Il se tenait immobile, à contre-jour, encadré par la fenêtre de la salle de bains. Il tremblait de tous ses membres. Comme s’il grelottait de froid malgré la chaleur. Ce n’était qu’une silhouette noire mais Jeanne crut apercevoir des détails. Une tignasse hirsute. Une épaule nue. Une main griffue posée sur le châssis, tournée vers l’intérieur.
Elle était sûre qu’il l’observait mais à cet instant, un rai de lumière vint frapper les yeux du monstre. Ils étaient baissés, vibrants, criblés de tics. Ces yeux ne la regardaient pas.
Ni elle ni personne.
Ces yeux étaient tournés vers l’intérieur. Vers le Moi de l’assassin.
Vers la forêt qui lui ordonnait de tuer. Et de tuer encore.
30
Elle se réveilla dans un état second.

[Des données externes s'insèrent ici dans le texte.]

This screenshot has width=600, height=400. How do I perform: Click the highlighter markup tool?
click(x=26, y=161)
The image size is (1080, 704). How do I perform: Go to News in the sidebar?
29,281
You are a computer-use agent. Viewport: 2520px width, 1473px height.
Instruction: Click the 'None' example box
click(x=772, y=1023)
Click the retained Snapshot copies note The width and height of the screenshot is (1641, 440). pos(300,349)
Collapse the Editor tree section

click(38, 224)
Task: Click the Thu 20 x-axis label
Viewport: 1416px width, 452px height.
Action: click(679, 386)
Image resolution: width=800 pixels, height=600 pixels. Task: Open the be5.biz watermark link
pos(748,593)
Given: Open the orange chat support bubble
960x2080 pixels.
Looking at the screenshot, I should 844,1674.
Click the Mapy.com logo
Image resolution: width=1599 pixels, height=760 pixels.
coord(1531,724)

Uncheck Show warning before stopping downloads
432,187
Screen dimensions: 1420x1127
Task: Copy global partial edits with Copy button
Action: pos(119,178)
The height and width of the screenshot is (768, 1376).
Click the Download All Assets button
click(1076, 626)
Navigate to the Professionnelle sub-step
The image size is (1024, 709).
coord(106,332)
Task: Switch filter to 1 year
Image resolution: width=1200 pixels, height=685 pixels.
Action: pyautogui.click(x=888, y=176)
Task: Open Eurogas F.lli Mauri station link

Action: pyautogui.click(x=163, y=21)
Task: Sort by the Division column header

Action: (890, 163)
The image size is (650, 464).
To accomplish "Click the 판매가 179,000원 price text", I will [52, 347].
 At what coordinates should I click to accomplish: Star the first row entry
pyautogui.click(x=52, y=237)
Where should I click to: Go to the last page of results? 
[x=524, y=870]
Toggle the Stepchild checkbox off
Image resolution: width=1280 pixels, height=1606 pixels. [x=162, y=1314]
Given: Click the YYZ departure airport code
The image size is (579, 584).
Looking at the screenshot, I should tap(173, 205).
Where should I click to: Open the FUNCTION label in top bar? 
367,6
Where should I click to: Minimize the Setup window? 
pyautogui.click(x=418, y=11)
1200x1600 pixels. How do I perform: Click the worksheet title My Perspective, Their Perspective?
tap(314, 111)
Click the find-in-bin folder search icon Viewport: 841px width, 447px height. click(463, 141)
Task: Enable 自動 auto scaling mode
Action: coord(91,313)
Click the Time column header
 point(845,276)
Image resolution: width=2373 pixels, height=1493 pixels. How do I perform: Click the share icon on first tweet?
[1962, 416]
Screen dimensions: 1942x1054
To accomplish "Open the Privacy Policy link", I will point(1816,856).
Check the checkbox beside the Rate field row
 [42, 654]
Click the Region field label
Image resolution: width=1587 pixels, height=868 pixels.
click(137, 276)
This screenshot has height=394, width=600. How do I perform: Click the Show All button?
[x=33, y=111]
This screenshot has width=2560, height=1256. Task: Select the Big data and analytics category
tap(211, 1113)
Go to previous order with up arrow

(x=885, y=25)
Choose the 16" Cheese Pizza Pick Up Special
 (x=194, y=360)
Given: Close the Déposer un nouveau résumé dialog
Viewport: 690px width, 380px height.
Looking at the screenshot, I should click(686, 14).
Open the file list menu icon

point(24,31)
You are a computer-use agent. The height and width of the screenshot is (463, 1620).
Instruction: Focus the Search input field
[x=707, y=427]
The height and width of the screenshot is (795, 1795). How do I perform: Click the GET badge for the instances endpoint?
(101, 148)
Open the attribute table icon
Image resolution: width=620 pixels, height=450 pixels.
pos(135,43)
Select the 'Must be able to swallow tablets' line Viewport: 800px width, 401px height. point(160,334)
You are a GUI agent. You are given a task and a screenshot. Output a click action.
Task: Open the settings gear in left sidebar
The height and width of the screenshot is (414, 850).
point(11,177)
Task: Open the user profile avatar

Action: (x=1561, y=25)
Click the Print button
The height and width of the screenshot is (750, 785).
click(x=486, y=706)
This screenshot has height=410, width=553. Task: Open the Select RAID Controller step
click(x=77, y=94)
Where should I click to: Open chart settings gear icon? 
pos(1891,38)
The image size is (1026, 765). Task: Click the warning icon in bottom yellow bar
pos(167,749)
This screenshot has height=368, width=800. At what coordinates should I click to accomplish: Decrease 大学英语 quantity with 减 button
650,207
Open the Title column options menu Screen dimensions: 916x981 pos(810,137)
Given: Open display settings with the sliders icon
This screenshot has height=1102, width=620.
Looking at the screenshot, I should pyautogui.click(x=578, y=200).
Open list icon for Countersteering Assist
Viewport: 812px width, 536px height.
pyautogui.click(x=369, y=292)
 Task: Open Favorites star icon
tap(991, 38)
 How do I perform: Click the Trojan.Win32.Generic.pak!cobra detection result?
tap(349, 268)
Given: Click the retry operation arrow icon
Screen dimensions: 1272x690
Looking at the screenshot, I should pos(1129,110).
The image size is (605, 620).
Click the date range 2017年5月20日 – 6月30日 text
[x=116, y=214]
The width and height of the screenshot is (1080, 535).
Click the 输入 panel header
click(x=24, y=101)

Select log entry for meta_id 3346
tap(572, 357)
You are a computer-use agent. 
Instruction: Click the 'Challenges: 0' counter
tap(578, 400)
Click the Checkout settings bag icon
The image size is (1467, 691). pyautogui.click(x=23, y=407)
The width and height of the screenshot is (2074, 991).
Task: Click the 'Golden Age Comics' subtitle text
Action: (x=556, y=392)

Elle avait passé la première partie de la nuit à se remettre de ses émotions. La seconde à étudier les dossiers volés chez Féraud. Pour ne rien obtenir du tout. Des névrosés ordinaires. Pas l’ombre d’un père et de son fils assassin. La troisième partie de la nuit, quelques heures, elle l’avait consacrée au sommeil, après avoir pris — encore une fois — des somnifères.
Le résultat avait été une suite ininterrompue de cauchemars. Gollum était là. Celui des premiers songes. Il était maintenant chez François Taine, sur la mezzanine, au cœur du brasier. Jeanne essayait de crier mais les flammes la prenaient à la gorge. Puis l’enfant-monstre jaillissait d’une porte arrachée. On était chez Féraud. Jeanne rampait dans le couloir en direction d’un miroir, sans parvenir à avancer. L’enfant se tenait derrière elle. Et devant elle, dans le reflet. Il ne bougeait plus, nu, noir. Il murmurait. Une litanie saccadée. Alors que ses yeux tressautaient en fixant le sol. Jeanne fuyait toujours, sans avancer, prise de pitié pour cet enfant au teint mat, aux mains tordues, à la tignasse dense qui évoquait, ombre projetée sur le mur, la cime d’un cèdre du Liban…
Elle s’était réveillée, puis rendormie. Puis réveillée, encore et encore…
Elle réalisa qu’on sonnait à la porte d’entrée. Elle se leva sans réfléchir. Traversa le salon. Constata qu’elle portait un pantalon de pyjama Calvin Klein et un tee-shirt délavé. Tout juste présentable. Le soleil était là. Doux encore mais prometteur de chaleur.
Nouvelle sonnerie. Elle buta contre les dossiers étalés par terre. Ce contact lui rappela le cabinet de Féraud. Elle avait échappé au tueur. Elle avait survécu. Chaque seconde se cristallisait maintenant en secrète effervescence, en sourde reconnaissance…
On sonnait toujours.
Elle ouvrit la porte. Sans prendre le temps de vérifier dans l’œilleton. Ni même de glisser la chaîne dans sa rainure.
L’homme qui se tenait sur son seuil était un inconnu. Cinquante ans. Cheveux gris coupés en brosse. Baraqué dans une veste de cuir noir. Une moustache d’argent barrait son visage.
Le plus surprenant était entre ses mains.
Un bouquet de fleurs.
— Madame Korowa ?
— C’est moi.
— Je suis le commandant Cormier. Nous nous sommes déjà rencontrés.
— Je ne crois pas, non. L’homme s’inclina, très vieille école.
— Avant-hier. Dans un immeuble en flammes. Nous portions tous des casques. Sans vous, j’étais bon pour un saut de quatre étages. Je dirige la caserne du IX earrondissement.
Jeanne hocha la tête, laissant les souvenirs se préciser. La cage d’escalier saturée de fumée. Le palier incandescent. Le pompier qui avait jailli à reculons, en direction du vide. Elle avait presque oublié qu’elle avait sauvé la vie d’un homme dans ce chaos.
— C’était un réflexe, fit-elle pour minimiser son acte.
— Sacrement efficace.
— Entrez.
Jeanne éprouvait la sensation d’être surprise dans son intimité. Elle avait la tête engourdie par le somnifère. L’esprit lacéré par des fragments de cauchemar. Son appartement était en désordre. Il sentait le sommeil. Le renfermé. Seule, la lumière du soleil sauvait un peu l’ensemble.
— Vous voulez du café ? demanda-t-elle au hasard.